Computing $P(D)$ often requires intractable integrals, especially in high dimensions.

Conjugate Prior Solution

When the prior $P(\theta)$ is conjugate to the likelihood $P(D|\theta)$ , we have:

  1. Prior: $P(\theta) \propto f(\theta; \alpha_0)$ (some parametric form)
  2. Likelihood: $P(D|\theta) \propto g(\theta; D)$
  3. Posterior: $P(\theta|D) \propto f(\theta; \alpha_n)$ (same form as prior)

where $\alpha_n = h(\alpha_0, D)$ is a simple update function. Specifically, since we know the posterior belongs to the same family as the prior, we can write:

$$P(\theta|D) = \frac{f(\theta; \alpha_n)}{Z(\alpha_n)}$$

where $Z(\alpha_n)$ is the normalization constant for the known distribution family, which has a closed form.

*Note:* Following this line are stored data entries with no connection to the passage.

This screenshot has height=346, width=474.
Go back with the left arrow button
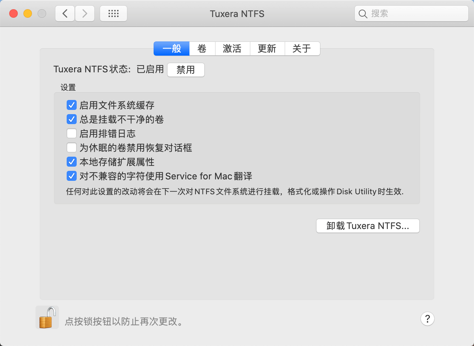(x=65, y=14)
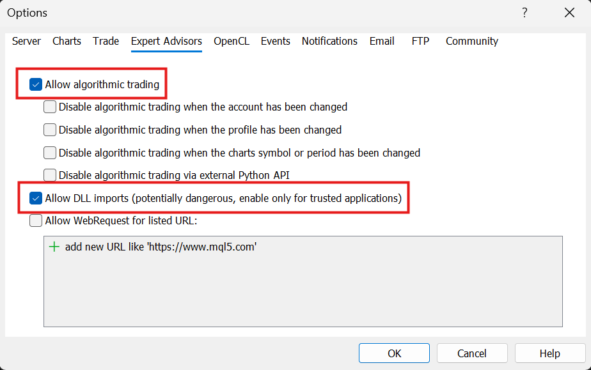
Task: Go to the Community tab
Action: pos(471,41)
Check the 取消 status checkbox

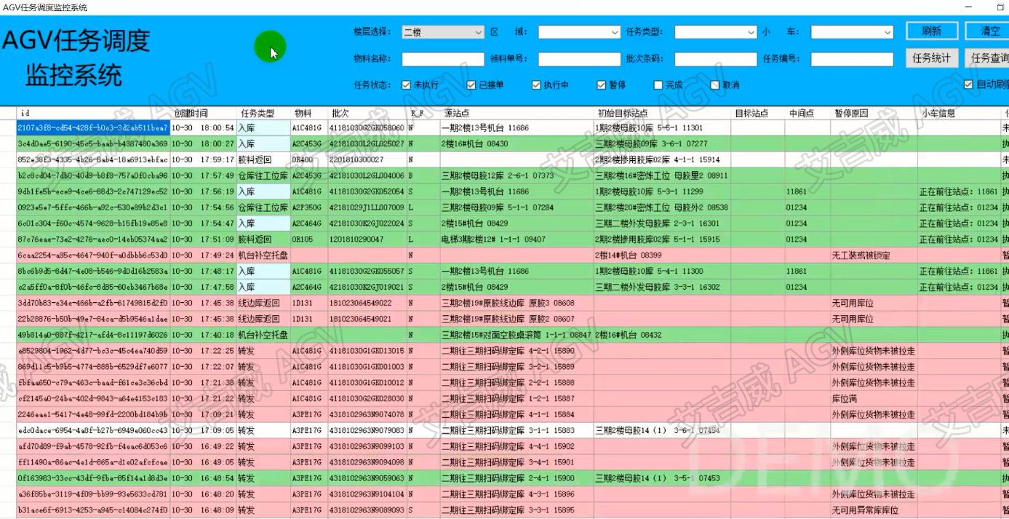(x=715, y=85)
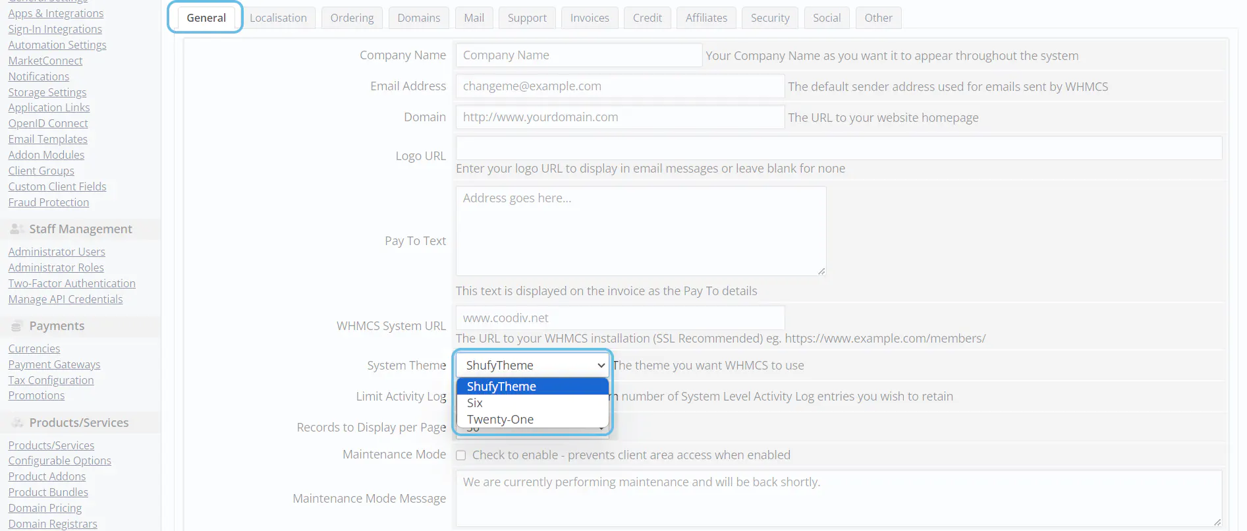Image resolution: width=1247 pixels, height=531 pixels.
Task: Choose Twenty-One theme option
Action: pos(500,420)
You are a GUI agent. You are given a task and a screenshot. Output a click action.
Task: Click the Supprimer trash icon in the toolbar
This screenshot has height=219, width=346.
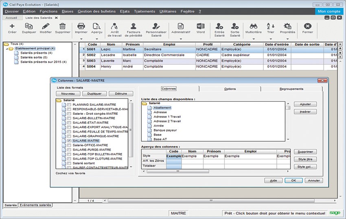[62, 26]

Example: Beta-Binomial Conjugacy

  • Prior: $P(\theta) = \text{Beta}(\alpha, \beta)$
  • Likelihood: $P(D|\theta) = \text{Binomial}(n, \theta)$ with $s$ successes
  • Posterior: $P(\theta|D) = \text{Beta}(\alpha + s, \beta + n - s)$

We never need to compute:

$$P(D) = \int_0^1 \binom{n}{s}\theta^s(1-\theta)^{n-s} \cdot \frac{\theta^{\alpha-1}(1-\theta)^{\beta-1}}{B(\alpha,\beta)} d\theta$$

Instead, we directly get the posterior parameters and use the known Beta normalization. This explains why conjugate priors are so powerful– they let us skip the hardest part of Bayesian computation. Let me break down what’s happening:

The Hard Way (Without Conjugate Priors)

To get the posterior, we’d normally need to compute this integral:

$$P(D) = \int_0^1 \binom{n}{s}\theta^s(1-\theta)^{n-s} \cdot \frac{\theta^{\alpha-1}(1-\theta)^{\beta-1}}{B(\alpha,\beta)} d\theta$$

This integral combines:

  • $\binom{n}{s}\theta^s(1-\theta)^{n-s}$ (binomial likelihood)
  • $\frac{\theta^{\alpha-1}(1-\theta)^{\beta-1}}{B(\alpha,\beta)}$ (Beta prior)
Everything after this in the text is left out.